Recombia’s state-of-the-art technologies effectively potentiate donor-templated DNA repair to enable precise multiplexed genome editing. Ensuring the new sequence (the donor DNA) has accurately and efficiently replaced the previous sequence helps generate production-ready strains with the potential to scale almost seamlessly into industrial workflows.
“What we’ve learned from taking this systemic approach is that, of course, biology is complicated and often there are unpredicted consequences to making such changes. Combining rational approaches with either systematic unbiased screening or selection of large libraries of strain variants therefore gives us a much clearer picture of how well strains will perform in manufacturing conditions,” adds Massimo Merighi, Chief Bioengineering Officer for the company.
The automation challenge
Bob was one of the early pioneers of ROTOR+, Singer Instruments’ high density arraying robot. Its ability to reformat plates at a rate of nearly 1 million colonies an hour has seen ROTOR+ grow into somewhat of a secret weapon for the bioengineering community.
ROTOR+ helped take the sting out of library construction in the early days. But with the founding of Recombia, and multiple new projects on the horizon, Bob says consolidating those increasingly large collections has rapidly become the next bottleneck:
“We have several very large complex libraries that consist of many clones. We can use next generation sequencing to identify non-redundant sequence validated clones within that set. But what we end up with is potential candidates in the thousands or even tens of thousands.
“So in our Design, Build, Test, Learn cycle, the Test remains the bottleneck of the whole process. And we need to first reduce down the number of clones to a smaller more manageable set to increase feasibility.”
Recombia’s solution
Having recently taken on significantly more projects and expanded to a second location in Boston, it was clear Recombia needed to unlock more screening capacity.
Based on his positive experience with ROTOR+, Bob knew exactly where to turn:
“We’d had a great experience with the ROTOR+ in terms of technical support from Singer Instruments. So we took a shot at the PIXL, and it’s worked out really well for us.
“When we first looked at a robotic colony picker we wanted to take some of the large complex libraries that we were generating with gene editing technologies and reformat those into consolidated arrays of clones on agar plates.

Requirement A
In the text about Recombia's genome editing work, how fast can ROTOR+ reformat plates?
Requirement B
Carry on the text about Recombia's lab automation, starting right after its final sentence.

Records provided

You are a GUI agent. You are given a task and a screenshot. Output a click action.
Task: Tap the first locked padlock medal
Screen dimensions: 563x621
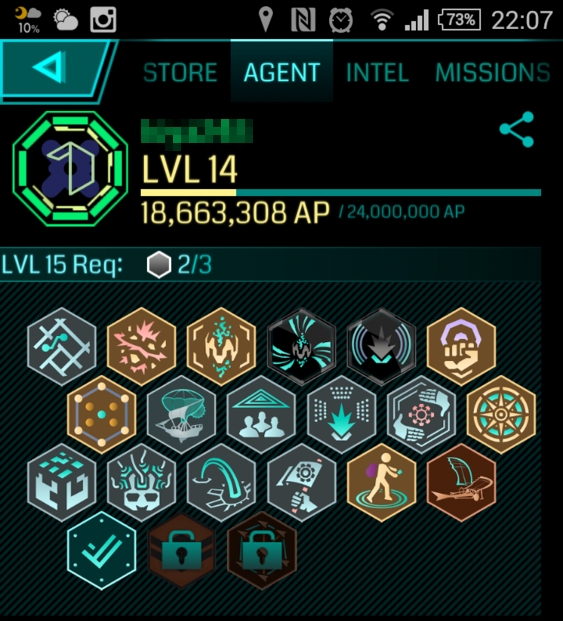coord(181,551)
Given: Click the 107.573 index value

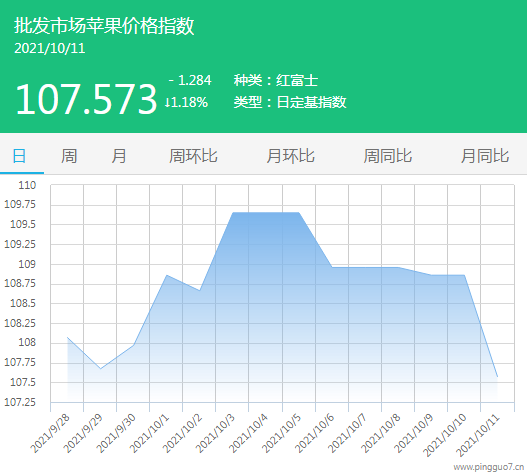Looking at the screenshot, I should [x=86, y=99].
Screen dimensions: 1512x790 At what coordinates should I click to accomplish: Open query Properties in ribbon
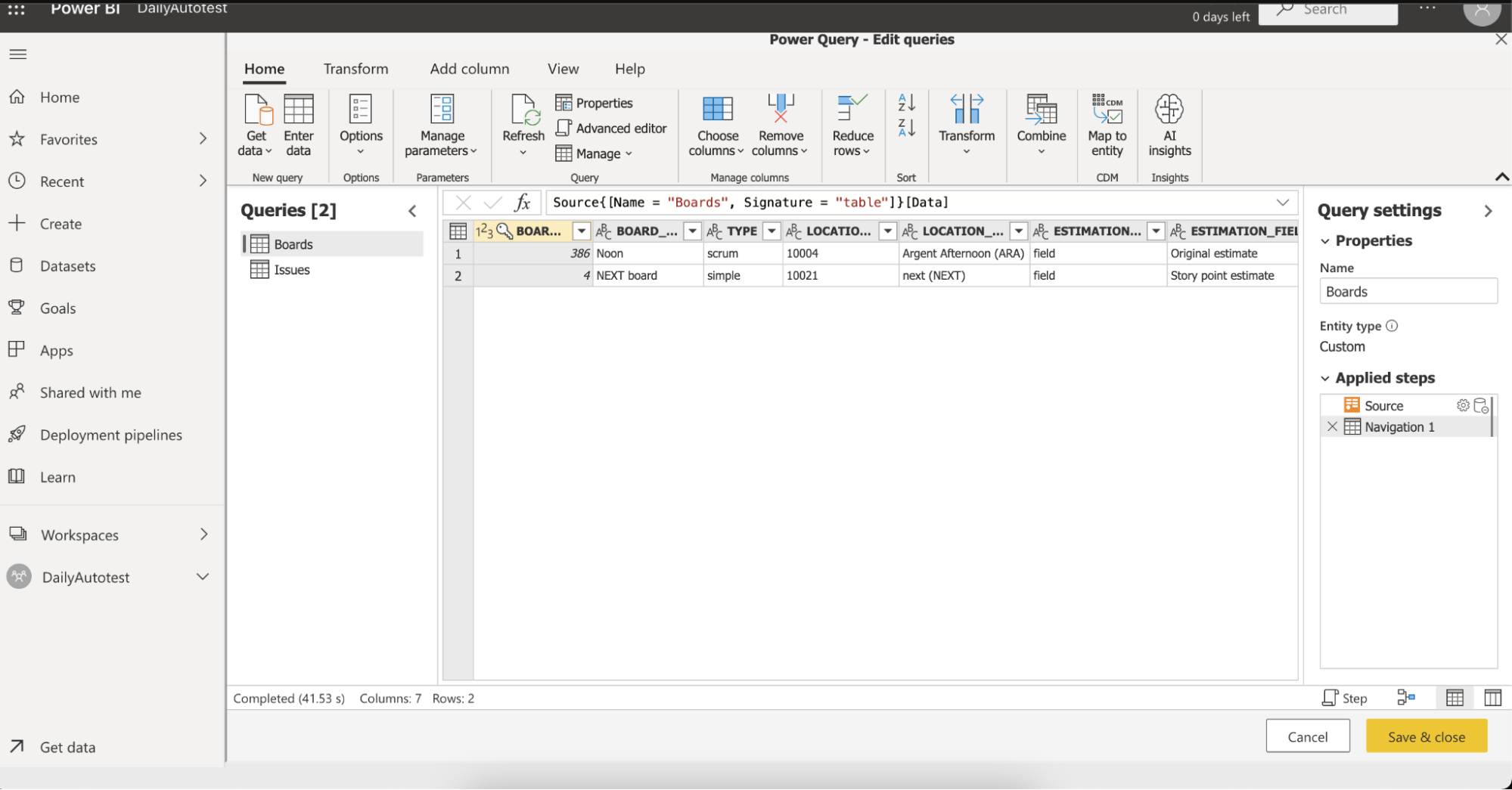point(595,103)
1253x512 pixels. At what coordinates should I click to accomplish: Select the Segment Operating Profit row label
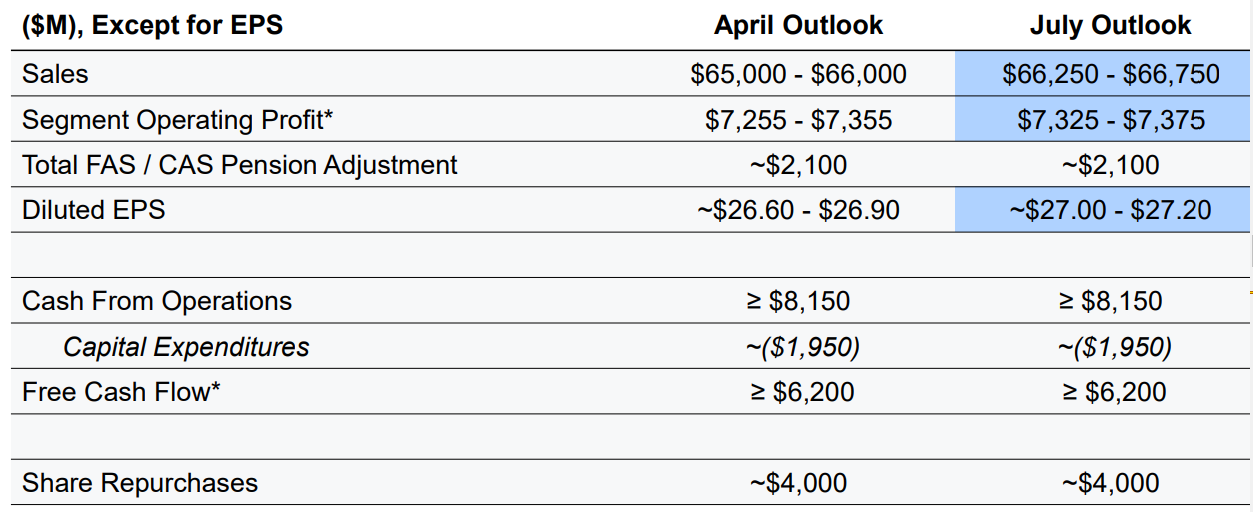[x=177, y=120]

Response box A
At nearly 1 million colonies an hour.

Response box B
“The main thing for us with colony picking was reproducibility and also dependability and the PIXL seemed to check both those boxes. The previous colony picker we had been using had some issues with reliability and also sterility. So we were also intrigued by the innovative design with the plastic filament feeding through and picking that way.”
Upgrading to PIXL Dark
Recombia’s holistic approach provides enhanced quality and frequency of edits, with the aim of reducing the cost and time to market. This greatly improves efficiency of the Test phase, by decreasing the number of unedited variants that compete for phenotyping capacity.
However, the size of those edited libraries is also limited by screening capacity. So to get maximum efficiency and balance this dichotomy, Recombia needed to hand over the job of managing the workflow to a Laboratory Information Management System (LIMS). This meant implementing a fully automated workcell, says Bob:
“Later on, when we were looking to fully-automate some of our cloning and strain engineering workflows, we were supported by our sister Biofoundry teams in France to upgrade to a PIXL Dark. The retractable door allows interaction with a robotic arm, so at that point you can run fully walkaway workflows.
“Just by being exposed to these kinds of instruments lets us think about experiments in a completely different way. And through being able to do things at a much larger scale we’ve actually developed innovative methods that we would not have developed otherwise.”